Pak Arman yang mempesona
Bismillah 

         " CINTA DAN DOSA"

# Part_5

#kbm_cerbung

# by: Ratna Dewi Lestari 

   
     "Astaga!" bisa-bisanya dia mengaduk-aduk hatiku. Mukaku jadi merah padam di buatnya.

   Mobil melaju cukup kencang. Tapi yang kuherankan, mobil berjalan ke arah berlawanan bukan ke arah rumahku. Mau di bawa kemana aku?

    " Mau kemana kita? Pak?" lirih suaraku nyaris tak terdengar.

    " Bapak?" dia menatapku dengan sinis. Alis matanya naik sebelah.

    " I--iya, Bapak. Kan Bapak guruku di sekolah," sahutku.

   "Serius?" ia menatapku tajam. Tiba-tiba mobil berhenti di pinggir jalan.

    Wajahnya mendekat. Aku semakin salah tingkah. Napasku memburu. Dia mau apa?

    "Apa aku terlalu tua untukmu? tidak ganteng? tidak menarik?" cecarnya.

   Sebenarnya maksud pria ini apa? apa? huh, otakku jadi travelling nih! oksigen! mana oksigen!

    "Bukan begitu, ta--tapi," ucapku terbata.

   "Hm, kalau di luar stop panggil Bapak! oke!" katanya penuh penekanan.

   "Kenapa?" tanyaku.

   "Kenapa?" ia semakin mendekatkan wajahnya padaku. Amat dekat hingga hidungnya yang mancung hampir saja menyentuh hidungku.

   Pluk!

   Jari tangannya menyentuh keningku dan mendorongnya menjauhi wajahnya. Kini mataku tepat menatap mata coklatnya yang sempurna.

  "Karena nanti jika berjalan denganmu, aku dikira Bapakmu! ya kali cowok setampan aku udah punya anak gadis. Kan malu!" sungutnya. Dan ia kembali duduk di bangku supirnya. Mobilpun kembali berjalan dengan lambat.

   "Fiuhhhh," aku menghela napas dalam-dalam. Sungguh dadaku sesak. Ah, aku butuh kamu. Eh, oksigen maksudnya. 

   "Eh, bocah. Kamu kenapa senyum-senyum sendiri. Tu muka udah kaya tomat," ia tersenyum mengejek.
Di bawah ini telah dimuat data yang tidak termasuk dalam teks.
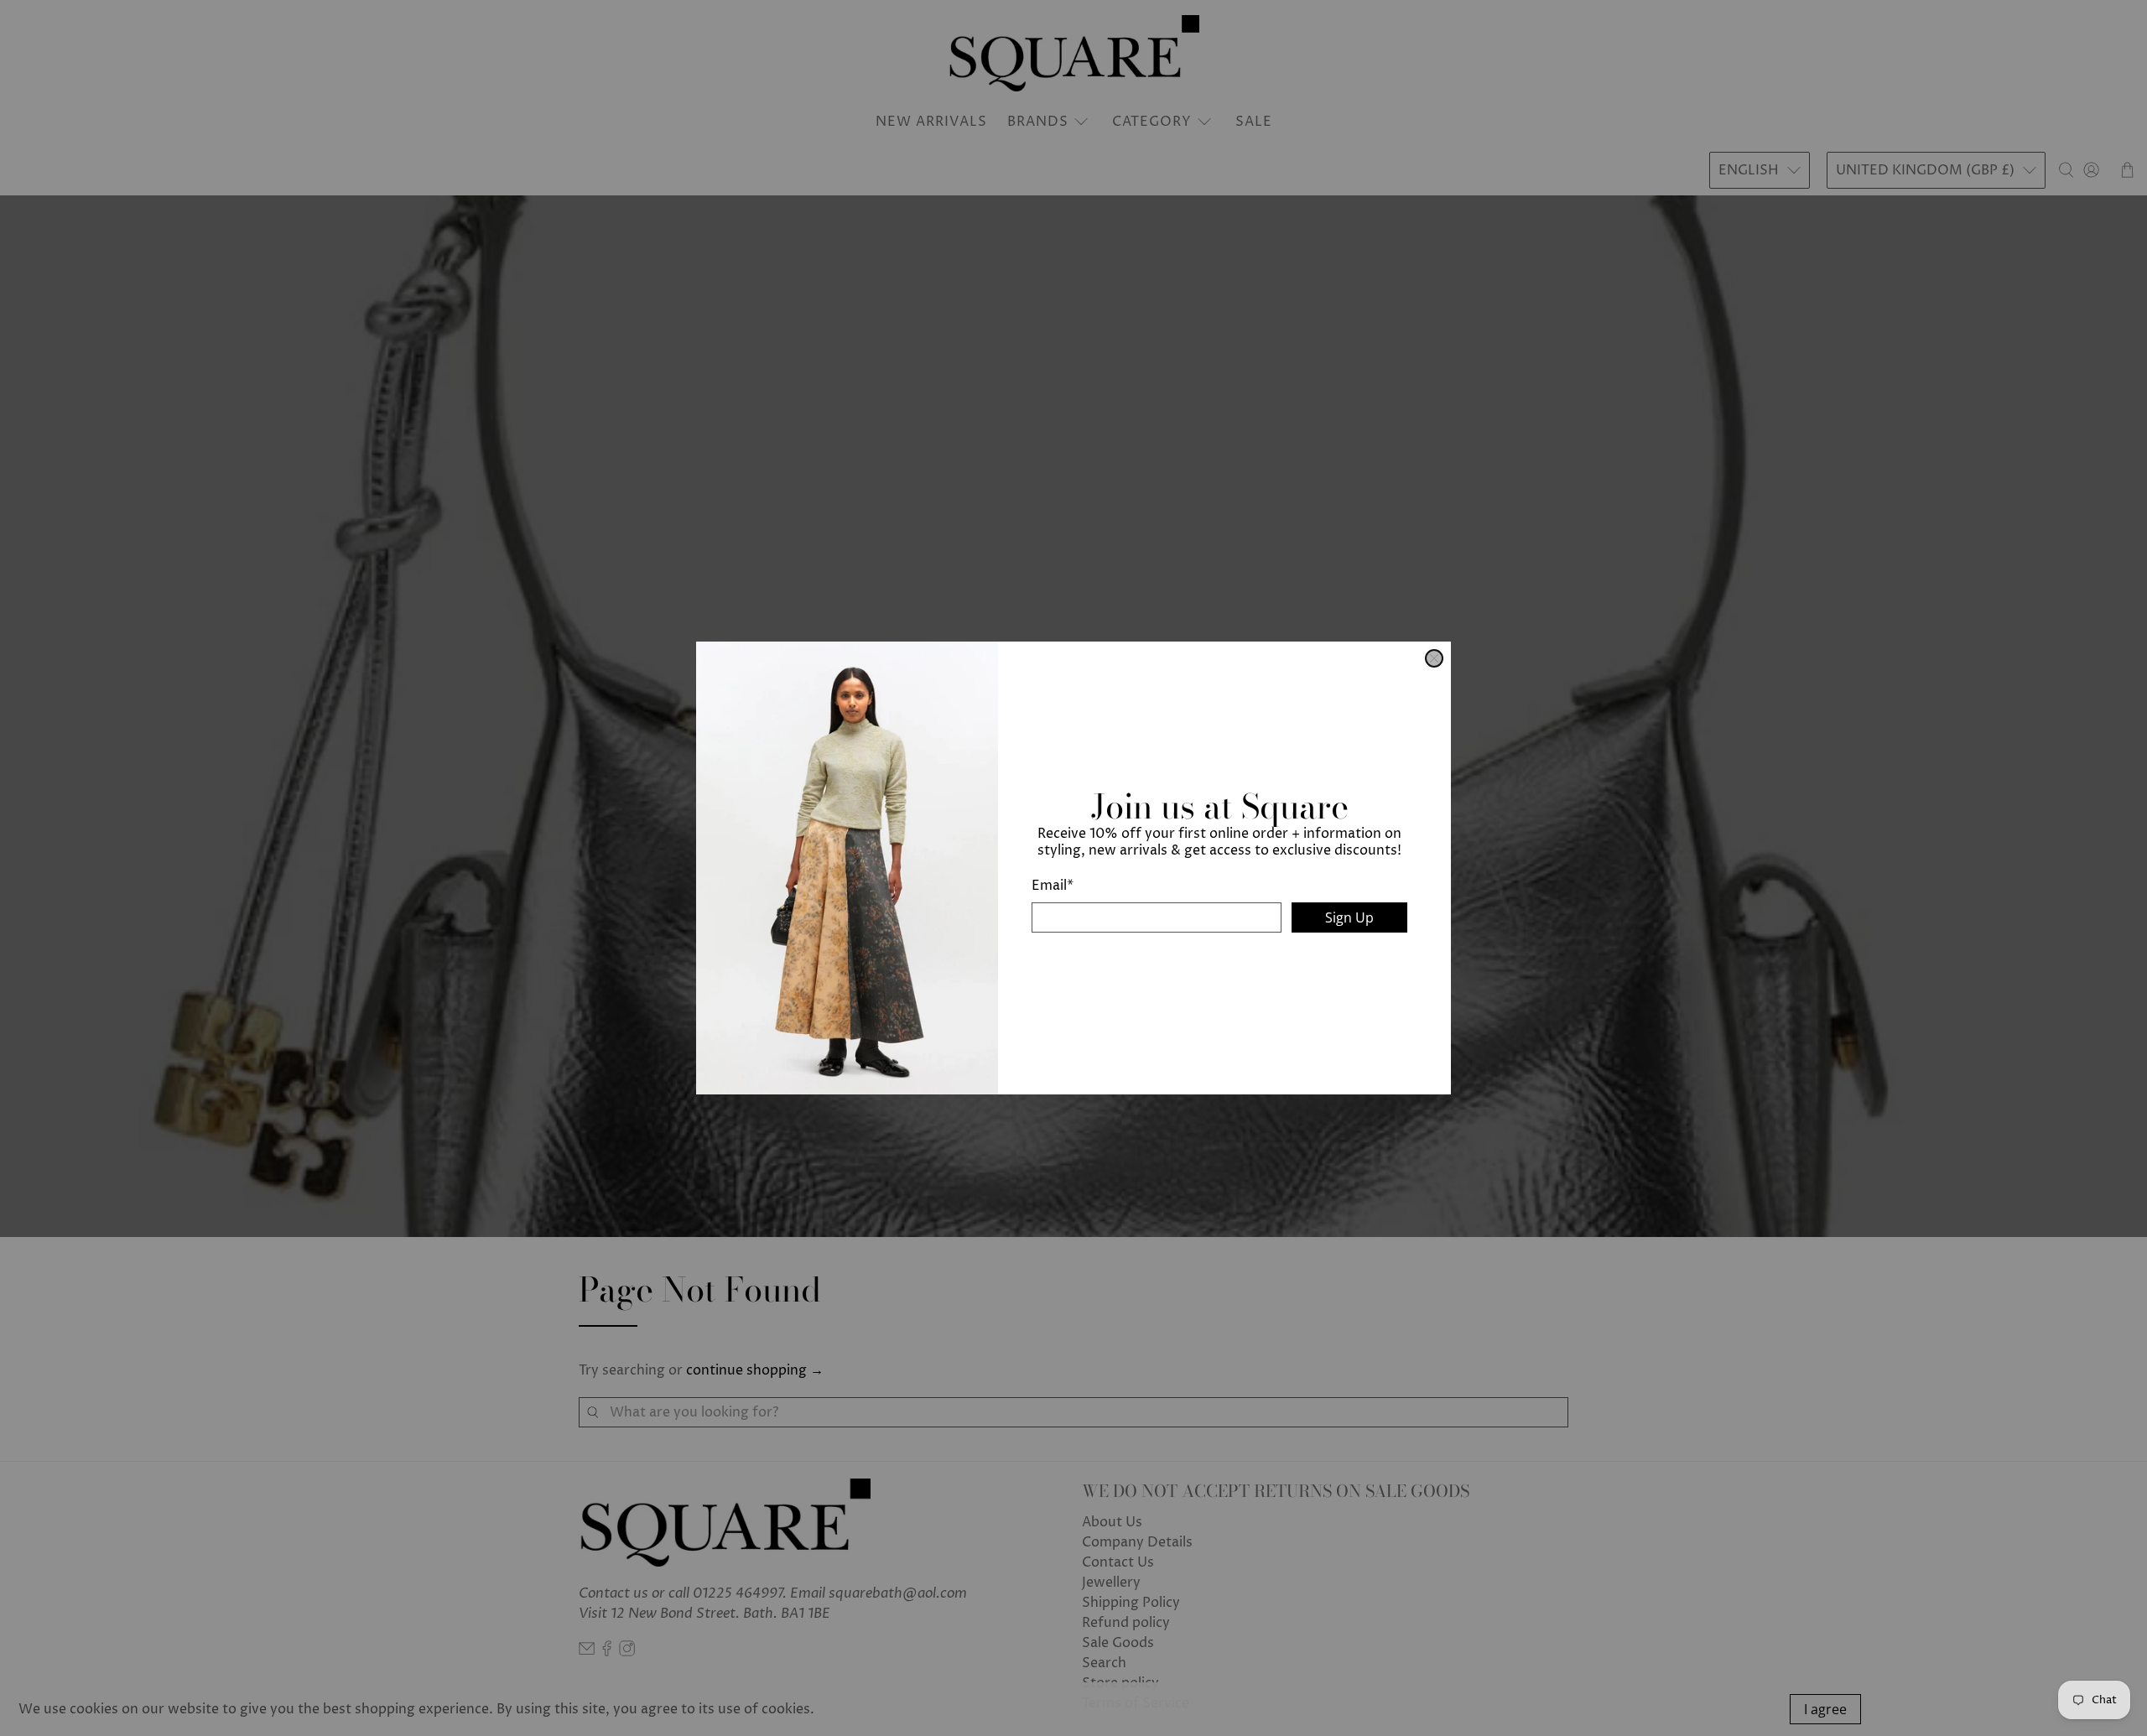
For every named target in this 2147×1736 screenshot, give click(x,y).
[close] (1434, 658)
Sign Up (1349, 917)
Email (1053, 885)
  " Jangan bilang kamu naksir aku, ya. Aku ga suka sama anak-anak," selorohnya. Matanya masih tetap fokus ke jalan.

  Aku hanya terdiam. Apa mungkin ia tahu perasaanku? iya sih sepertinya aku naksir. Salah ya?

   "Ya, salah la. Lagian mana mau dia sama upik abu sepertiku. Bangun Ratih, bangun!" batinku.
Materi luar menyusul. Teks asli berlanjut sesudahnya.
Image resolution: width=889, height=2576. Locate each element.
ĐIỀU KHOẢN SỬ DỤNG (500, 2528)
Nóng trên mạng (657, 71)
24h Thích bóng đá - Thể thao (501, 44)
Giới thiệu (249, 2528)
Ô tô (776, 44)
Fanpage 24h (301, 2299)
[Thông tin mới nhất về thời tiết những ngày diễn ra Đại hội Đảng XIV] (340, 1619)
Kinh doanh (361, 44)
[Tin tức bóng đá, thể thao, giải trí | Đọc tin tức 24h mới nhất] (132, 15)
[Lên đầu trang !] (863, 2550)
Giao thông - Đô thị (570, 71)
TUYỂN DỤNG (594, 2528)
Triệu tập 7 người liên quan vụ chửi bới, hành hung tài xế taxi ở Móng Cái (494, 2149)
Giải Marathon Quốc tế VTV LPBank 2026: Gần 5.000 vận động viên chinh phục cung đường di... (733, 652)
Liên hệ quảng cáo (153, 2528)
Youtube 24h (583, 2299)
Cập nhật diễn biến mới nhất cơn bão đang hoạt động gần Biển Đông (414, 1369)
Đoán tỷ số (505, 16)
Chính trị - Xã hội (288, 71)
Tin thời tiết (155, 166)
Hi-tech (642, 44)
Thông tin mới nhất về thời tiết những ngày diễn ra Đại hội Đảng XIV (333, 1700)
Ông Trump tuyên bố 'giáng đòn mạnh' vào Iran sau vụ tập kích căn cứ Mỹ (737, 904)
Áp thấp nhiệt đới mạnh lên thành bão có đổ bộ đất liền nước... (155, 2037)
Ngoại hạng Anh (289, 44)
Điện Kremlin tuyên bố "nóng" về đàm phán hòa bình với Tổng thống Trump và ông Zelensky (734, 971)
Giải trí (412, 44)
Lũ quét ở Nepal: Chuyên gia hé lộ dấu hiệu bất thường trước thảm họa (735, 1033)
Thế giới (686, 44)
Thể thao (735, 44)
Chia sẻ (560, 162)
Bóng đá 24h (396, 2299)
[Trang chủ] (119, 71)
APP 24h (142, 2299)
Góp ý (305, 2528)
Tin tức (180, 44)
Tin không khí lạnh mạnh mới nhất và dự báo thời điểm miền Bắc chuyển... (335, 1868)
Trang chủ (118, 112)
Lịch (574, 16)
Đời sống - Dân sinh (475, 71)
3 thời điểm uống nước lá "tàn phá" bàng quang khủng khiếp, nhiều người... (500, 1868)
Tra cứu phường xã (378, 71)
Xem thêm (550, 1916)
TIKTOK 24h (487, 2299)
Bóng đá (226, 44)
   "Tapi, aku bukan anak-anak, Pak. Umurku hampir tujuh belas tahun," sanggahku.

    "Hm, tapi kamu tetap anak-anak. Anak muridku," sahutnya.

    "Tapi ...,"

    Ckittttt!

    Mobil berhenti tepat di depan sebuah toko baju. Ia menyuruhku turun. Aku tak mengerti apa maksudnya membawaku kesini.

    " Ayo, ikut,"

   " Tapi ...,"

   "Jangan banyak tanya, bocah! ikut aja!" ajaknya. Akupun terpaksa mengikutinya.

     Toko bajunya lumayan keren. Baju yang terpajang di situ pun bagus-bagus. Ternyata toko baju ini khusus menjual perlengkapan anak-anak muda. Termasuk aksesoris seperti tas, sepatu, dan perlengkapan sekolah lainnya.
   
   " Sini, ikut aku," seenak hati si Arman ini menarik tanganku. Arman? sopan sekali aku.
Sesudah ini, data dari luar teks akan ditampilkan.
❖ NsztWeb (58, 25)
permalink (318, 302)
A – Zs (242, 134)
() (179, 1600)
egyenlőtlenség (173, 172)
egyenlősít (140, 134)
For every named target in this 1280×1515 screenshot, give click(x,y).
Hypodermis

   " Mau kemana, Pak?"tanyaku.

   "Mau ke pelaminan! eh ini bocah banyak tanya, ya!" ia mulai marah. Aku hanya merunduk dan mengikuti langkahnya. Mulutku seperti terkunci. 

   Rupanya ia membawaku ke deretan tas-tas sekolah. Aku langsung memeluk tasku yang memang sudah lusuh dan retsleting nya sudah rusak. Arman mengambil satu tas berwarna pink dengan motif bunga-bunga yang amat cantik.

    "Kamu suka ga? cantik kan," ucapnya seraya menunjukkan tas cantik itu kepadaku. 

    "Cantik,Pak, eh kak," jawabku pelan.

    "Tapi ga usah repot-repot ,Kak. Tasku masih bagus," lanjutku.

   "Ye, jangan geer kamu, ini untuk adikku," asli kata-katanya kali ini sukses membuatku salah tingkah. Malu. Aku berpura-pura melihat sekeliling untuk menyembunyikan wajahku yang kembali memerah.

    Ia kemudian berjalan menuju deretan jaket wanita, aku berjalan lebih pelan sehingga kini jarak kami lumayan jauh. Menatap dirinya yang asyik memilih jaket, baju dan perlengkapan sekolah.

    Setelah selesai berbelanja, ia mengajakku ke kafe yang tak jauh dari toko. Memesan beberapa makanan dan dibungkus. Aku memilih menunggu di luar toko. Semakin dekat dengannya semakin kurasa udara yang kuhirup sedikit. Sesak. 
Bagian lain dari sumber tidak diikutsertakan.